■ Task goal
Copy exactly, please, the lines of the data from its start through the line containing "[جستجو] (146, 27)".

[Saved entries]
****************

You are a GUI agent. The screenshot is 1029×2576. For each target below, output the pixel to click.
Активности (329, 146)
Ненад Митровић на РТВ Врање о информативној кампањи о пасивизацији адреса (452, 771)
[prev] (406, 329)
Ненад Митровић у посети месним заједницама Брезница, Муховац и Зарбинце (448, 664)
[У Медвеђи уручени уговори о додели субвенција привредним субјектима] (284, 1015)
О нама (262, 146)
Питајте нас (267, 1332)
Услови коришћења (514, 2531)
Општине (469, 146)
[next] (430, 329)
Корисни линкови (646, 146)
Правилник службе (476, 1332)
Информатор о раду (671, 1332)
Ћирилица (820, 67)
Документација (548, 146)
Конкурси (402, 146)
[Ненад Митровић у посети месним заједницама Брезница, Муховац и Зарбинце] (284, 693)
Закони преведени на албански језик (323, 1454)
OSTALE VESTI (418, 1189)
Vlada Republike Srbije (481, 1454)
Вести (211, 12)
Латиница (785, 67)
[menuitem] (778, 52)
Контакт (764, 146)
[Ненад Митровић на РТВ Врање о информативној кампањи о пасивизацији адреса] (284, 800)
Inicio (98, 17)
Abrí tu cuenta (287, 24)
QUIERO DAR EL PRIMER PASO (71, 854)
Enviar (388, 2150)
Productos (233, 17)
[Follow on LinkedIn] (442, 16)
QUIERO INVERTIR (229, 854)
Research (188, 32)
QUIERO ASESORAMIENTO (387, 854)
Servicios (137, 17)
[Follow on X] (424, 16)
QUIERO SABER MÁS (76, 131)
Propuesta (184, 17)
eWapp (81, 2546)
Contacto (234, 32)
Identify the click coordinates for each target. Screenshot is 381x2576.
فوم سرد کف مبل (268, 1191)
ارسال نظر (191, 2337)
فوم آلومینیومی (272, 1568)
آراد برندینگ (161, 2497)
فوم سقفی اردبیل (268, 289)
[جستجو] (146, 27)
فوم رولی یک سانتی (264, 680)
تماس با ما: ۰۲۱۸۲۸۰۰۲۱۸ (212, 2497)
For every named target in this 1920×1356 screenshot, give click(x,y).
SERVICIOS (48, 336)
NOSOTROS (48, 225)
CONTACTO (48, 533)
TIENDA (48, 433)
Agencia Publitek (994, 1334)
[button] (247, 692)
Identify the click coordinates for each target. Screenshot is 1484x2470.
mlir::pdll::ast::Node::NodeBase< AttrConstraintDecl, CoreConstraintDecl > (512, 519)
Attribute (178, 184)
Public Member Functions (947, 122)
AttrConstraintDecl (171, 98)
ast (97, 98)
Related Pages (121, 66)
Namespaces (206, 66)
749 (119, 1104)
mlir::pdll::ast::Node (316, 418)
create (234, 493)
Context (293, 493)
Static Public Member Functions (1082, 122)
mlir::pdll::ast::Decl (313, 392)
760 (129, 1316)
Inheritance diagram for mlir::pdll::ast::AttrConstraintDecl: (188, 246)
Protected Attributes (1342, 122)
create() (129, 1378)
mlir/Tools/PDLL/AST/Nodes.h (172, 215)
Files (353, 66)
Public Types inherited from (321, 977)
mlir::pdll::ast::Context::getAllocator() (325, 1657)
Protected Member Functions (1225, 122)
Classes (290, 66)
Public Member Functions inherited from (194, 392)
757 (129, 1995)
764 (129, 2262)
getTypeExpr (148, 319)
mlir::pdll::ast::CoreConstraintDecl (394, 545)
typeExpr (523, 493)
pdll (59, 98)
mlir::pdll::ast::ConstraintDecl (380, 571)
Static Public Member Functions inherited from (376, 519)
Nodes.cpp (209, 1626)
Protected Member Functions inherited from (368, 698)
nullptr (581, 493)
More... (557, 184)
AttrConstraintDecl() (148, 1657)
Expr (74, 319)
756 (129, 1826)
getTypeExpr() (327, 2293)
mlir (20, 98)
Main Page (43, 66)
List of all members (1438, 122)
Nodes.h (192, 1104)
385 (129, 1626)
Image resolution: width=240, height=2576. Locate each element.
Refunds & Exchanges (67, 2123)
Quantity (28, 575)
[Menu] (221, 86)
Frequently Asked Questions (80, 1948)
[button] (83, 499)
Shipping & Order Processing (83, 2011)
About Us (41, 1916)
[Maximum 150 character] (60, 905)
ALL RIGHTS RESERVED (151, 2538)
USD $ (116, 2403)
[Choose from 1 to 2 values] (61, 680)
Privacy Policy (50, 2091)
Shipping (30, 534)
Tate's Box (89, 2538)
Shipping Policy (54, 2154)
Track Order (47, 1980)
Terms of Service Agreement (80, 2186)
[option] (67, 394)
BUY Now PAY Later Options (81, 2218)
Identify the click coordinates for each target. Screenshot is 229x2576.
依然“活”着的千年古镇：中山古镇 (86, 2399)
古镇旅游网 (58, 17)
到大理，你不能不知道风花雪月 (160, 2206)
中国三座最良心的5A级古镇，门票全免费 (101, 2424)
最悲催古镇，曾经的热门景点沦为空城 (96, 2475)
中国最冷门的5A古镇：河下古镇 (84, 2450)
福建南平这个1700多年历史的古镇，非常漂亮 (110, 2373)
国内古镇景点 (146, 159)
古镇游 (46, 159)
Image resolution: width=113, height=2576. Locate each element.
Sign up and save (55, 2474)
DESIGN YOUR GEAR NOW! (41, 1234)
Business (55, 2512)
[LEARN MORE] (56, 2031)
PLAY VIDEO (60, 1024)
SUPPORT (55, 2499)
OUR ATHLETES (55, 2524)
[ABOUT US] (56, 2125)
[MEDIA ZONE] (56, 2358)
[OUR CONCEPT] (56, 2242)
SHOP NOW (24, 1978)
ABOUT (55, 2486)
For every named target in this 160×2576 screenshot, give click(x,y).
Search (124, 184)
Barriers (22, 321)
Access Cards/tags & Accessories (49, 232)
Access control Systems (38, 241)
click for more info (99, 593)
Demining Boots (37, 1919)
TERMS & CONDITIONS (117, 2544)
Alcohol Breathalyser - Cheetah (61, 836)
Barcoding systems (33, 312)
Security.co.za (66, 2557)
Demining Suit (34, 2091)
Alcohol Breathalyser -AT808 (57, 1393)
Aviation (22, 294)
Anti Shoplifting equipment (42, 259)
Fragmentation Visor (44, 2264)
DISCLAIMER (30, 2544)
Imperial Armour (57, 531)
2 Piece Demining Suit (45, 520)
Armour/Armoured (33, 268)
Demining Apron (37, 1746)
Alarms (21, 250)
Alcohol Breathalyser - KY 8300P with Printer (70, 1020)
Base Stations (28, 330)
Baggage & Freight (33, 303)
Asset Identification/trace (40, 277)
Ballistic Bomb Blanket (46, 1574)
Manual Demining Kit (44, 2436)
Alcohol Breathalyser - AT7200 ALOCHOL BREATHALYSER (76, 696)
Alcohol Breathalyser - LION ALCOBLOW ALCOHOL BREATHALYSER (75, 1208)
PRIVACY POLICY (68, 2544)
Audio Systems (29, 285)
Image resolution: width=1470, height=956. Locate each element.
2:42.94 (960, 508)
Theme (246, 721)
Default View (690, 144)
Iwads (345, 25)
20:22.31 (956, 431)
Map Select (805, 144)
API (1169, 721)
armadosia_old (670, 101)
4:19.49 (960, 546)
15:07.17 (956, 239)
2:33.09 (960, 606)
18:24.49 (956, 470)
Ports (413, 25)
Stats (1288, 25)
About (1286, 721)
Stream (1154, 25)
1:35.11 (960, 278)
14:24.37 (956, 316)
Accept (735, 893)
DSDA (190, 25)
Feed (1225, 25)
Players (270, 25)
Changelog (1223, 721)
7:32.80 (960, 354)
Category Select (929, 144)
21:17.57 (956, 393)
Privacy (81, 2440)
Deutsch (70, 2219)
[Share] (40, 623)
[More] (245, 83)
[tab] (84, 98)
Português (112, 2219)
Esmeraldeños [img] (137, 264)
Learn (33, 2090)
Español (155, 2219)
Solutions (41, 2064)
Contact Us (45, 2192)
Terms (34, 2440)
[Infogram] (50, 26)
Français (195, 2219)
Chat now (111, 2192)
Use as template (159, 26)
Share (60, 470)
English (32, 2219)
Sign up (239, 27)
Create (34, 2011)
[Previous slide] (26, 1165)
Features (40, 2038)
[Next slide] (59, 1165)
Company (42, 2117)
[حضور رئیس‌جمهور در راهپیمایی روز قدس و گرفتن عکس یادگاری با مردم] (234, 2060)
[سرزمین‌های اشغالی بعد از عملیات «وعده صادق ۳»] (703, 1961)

****************

■ Task output
You are a GUI agent. The screenshot is 1029×2576. For each target below, output the pixel to click.
Активности (329, 146)
Ненад Митровић на РТВ Врање о информативној кампањи о пасивизацији адреса (452, 771)
[prev] (406, 329)
Ненад Митровић у посети месним заједницама Брезница, Муховац и Зарбинце (448, 664)
[У Медвеђи уручени уговори о додели субвенција привредним субјектима] (284, 1015)
О нама (262, 146)
Питајте нас (267, 1332)
Услови коришћења (514, 2531)
Општине (469, 146)
[next] (430, 329)
Корисни линкови (646, 146)
Правилник службе (476, 1332)
Информатор о раду (671, 1332)
Ћирилица (820, 67)
Документација (548, 146)
Конкурси (402, 146)
[Ненад Митровић у посети месним заједницама Брезница, Муховац и Зарбинце] (284, 693)
Закони преведени на албански језик (323, 1454)
OSTALE VESTI (418, 1189)
Vlada Republike Srbije (481, 1454)
Вести (211, 12)
Латиница (785, 67)
[menuitem] (778, 52)
Контакт (764, 146)
[Ненад Митровић на РТВ Врање о информативној кампањи о пасивизацији адреса] (284, 800)
Inicio (98, 17)
Abrí tu cuenta (287, 24)
QUIERO DAR EL PRIMER PASO (71, 854)
Enviar (388, 2150)
Productos (233, 17)
[Follow on LinkedIn] (442, 16)
QUIERO INVERTIR (229, 854)
Research (188, 32)
QUIERO ASESORAMIENTO (387, 854)
Servicios (137, 17)
[Follow on X] (424, 16)
QUIERO SABER MÁS (76, 131)
Propuesta (184, 17)
eWapp (81, 2546)
Contacto (234, 32)
Identify the click coordinates for each target. Screenshot is 381x2576.
فوم سرد کف مبل (268, 1191)
ارسال نظر (191, 2337)
فوم آلومینیومی (272, 1568)
آراد برندینگ (161, 2497)
فوم سقفی اردبیل (268, 289)
[جستجو] (146, 27)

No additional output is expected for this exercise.